« Visita Interiora Terrae Rectificandoque Invenies Occultum Lapidem »
« Visite l’intérieur de la Terre et, en rectifiant, tu trouveras la pierre cachée ».
Cette formule énigmatique est d’essence alchimique. Elle interpelle le futur initié dès son entrée dans le Cabinet de Réflexion. C’est dire son importance dans le processus initiatique.
Que signifie-t-elle sous cette formulation curieuse ?
Elle peut se comprendre à plusieurs niveaux.
Sous l’angle de l’Apprenti, elle est à rapprocher de la devise de Socrate gravée au fronton du Temple d’Apollon à Delphes : « Gnôthi Seauton » (Connais-toi toi-même ... et tu connaîtras le monde).
Autrement dit, la connaissance de la réalité divine est préhensible par l’étude de l’essence de l’Etre. La Tradition le confirme : le Christ n’est-il pas « Dieu fait Homme » ? L’ancienne Egypte ne considère-t-elle pas que l’Homme EST l’univers ? L’Inde n’incite-t-elle pas l’homme à réveiller le Bouddha qui est en lui ?
L’Alchimie, art suprême de l’initié, a repris cette réalité éternelle au travers de cette formule.
Hermes Trismégiste lui-même nous indique :
« Ce qui en toi voit et entend est le Verbe... Par quoi celui qui réfléchit sur lui-même marche-t-il vers Dieu ? Parce que c’est de vie et de lumière qu’est constitué le père de toutes choses... Si donc tu sais que tu es sorti de la vie et de la lumière et que tu en es formé, tu marcheras vers la vie ».
Un écueil d’importance se dresse devant l’homme moderne : celui de considérer que l’étude de la seule matière va lui permettre de découvrir le secret de la vie.

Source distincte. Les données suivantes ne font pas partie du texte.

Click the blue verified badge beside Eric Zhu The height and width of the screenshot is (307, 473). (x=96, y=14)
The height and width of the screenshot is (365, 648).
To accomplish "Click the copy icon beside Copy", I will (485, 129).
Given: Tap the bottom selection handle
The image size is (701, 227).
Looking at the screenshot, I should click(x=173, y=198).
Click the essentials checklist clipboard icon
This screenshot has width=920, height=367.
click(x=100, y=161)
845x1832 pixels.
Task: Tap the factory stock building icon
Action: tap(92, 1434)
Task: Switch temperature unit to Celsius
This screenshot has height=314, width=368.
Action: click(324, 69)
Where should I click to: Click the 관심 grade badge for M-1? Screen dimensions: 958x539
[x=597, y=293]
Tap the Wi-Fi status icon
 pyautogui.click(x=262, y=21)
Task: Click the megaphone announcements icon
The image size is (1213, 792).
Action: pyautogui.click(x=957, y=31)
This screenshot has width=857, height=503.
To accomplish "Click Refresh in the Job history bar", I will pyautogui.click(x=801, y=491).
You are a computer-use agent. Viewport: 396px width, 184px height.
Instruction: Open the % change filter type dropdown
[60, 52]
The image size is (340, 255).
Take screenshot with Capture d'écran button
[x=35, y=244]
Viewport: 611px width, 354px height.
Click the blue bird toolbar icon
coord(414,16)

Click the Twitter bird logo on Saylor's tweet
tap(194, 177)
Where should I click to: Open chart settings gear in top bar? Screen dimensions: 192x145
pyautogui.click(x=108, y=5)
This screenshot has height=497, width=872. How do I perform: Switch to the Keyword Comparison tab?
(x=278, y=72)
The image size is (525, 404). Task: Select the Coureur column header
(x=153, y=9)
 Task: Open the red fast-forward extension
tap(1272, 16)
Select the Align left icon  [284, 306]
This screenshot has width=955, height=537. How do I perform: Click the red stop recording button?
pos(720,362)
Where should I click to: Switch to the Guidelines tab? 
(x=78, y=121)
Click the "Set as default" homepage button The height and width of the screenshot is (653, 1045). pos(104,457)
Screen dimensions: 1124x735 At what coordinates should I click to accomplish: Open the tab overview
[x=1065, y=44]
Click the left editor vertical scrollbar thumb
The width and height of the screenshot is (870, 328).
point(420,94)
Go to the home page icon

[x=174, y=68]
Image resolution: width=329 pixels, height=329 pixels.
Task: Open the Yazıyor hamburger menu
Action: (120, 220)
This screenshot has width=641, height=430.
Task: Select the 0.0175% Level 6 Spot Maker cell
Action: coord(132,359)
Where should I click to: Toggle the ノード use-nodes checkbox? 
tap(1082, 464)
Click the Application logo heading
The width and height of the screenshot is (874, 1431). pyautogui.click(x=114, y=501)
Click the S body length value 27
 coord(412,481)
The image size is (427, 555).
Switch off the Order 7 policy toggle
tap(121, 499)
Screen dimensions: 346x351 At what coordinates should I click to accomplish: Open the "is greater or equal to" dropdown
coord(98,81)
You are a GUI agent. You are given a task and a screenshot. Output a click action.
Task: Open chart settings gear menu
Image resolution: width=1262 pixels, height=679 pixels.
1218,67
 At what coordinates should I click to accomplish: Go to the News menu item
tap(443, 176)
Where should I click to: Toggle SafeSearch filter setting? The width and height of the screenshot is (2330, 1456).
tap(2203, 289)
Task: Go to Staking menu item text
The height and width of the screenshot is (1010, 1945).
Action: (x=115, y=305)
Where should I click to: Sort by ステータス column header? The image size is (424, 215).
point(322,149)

L’initié ne doit pas tomber dans ce piège tentateur, mais redonner à la métaphysique, au sens du sacré, à la conception d’un ordre supérieur (le grec « kosmos » signifiant dans son sens originel : « ordre »), la place que le matérialisme leur a enlevée par un aveuglement conceptuel hors du commun.
L’homme est bien à l’image de son Créateur, si l’on s’en réfère à la tradition et si l’on écoute la conscience de son cœur. On ne peut pas aborder la formule V.I.T.R.I.O.L. par le mental. Si l’intellect peut aider à la compréhension de certains aspects, il doit être maintenu à sa place de simple outil. Laissons s’épanouir la conscience vitale, celle qui échappe à tout rationalisme, celle qui permet de saisir, par entendement, la réalité dans sa totalité.
La visite de « l’intérieur de la Terre » est la plongée irrationnelle dans les profondeurs de l’essence de l’être. Elle va permettre de découvrir toutes les fonctions vitales qui l’animent et « en remontant ou rectifiant », comprendre l’identité parfaite entre ces fonctions internes et les fonctions créatrices qui régissent l’univers (elles sont de même nature).
Cela démontrera, a posteriori, la nature divine de l’homme et donc l’existence du Principe Créateur.
Il s’agit donc de trouver la pierre qui est en soi, c’est-à-dire sa véritable nature, ce qu’il faut travailler en soi (l’athanor) pour s’éveiller, s’élever et se transmuter.
C’est l’alchimie du moi pour l’amener au Soi, ascèse que l’homme ne peut pas réaliser seul sous peine d’aberrations. Il lui faut l’appui d’une communauté et d’une Règle de vie vécue par cette dernière. Seule cette Règle permet la rectification.
Mal conduire son feu, suivre une mauvaise voie conduit souvent l’alchimiste à « se faire sauter » avec son athanor, ce qui, sur le plan pratique consiste en une détérioration quasi complète de la conscience et une destruction du psychisme.
Sous l’angle du Compagnon, à partir du pilier « Force », la terre dont il s’agit est la « Pierre Cubique ». Le Compagnon voyage dans la Pierre pour découvrir en son cœur le tétraèdre, le Feu des origines, véritable cœur de pierre translucide.
Sous l’angle de la Maîtrise, à partir du pilier « Sagesse », l’alchimiste va dans la terre-mère, la crypte, lieu de toute origine, où il découvre la « Pierre Fondamentale du Temple ».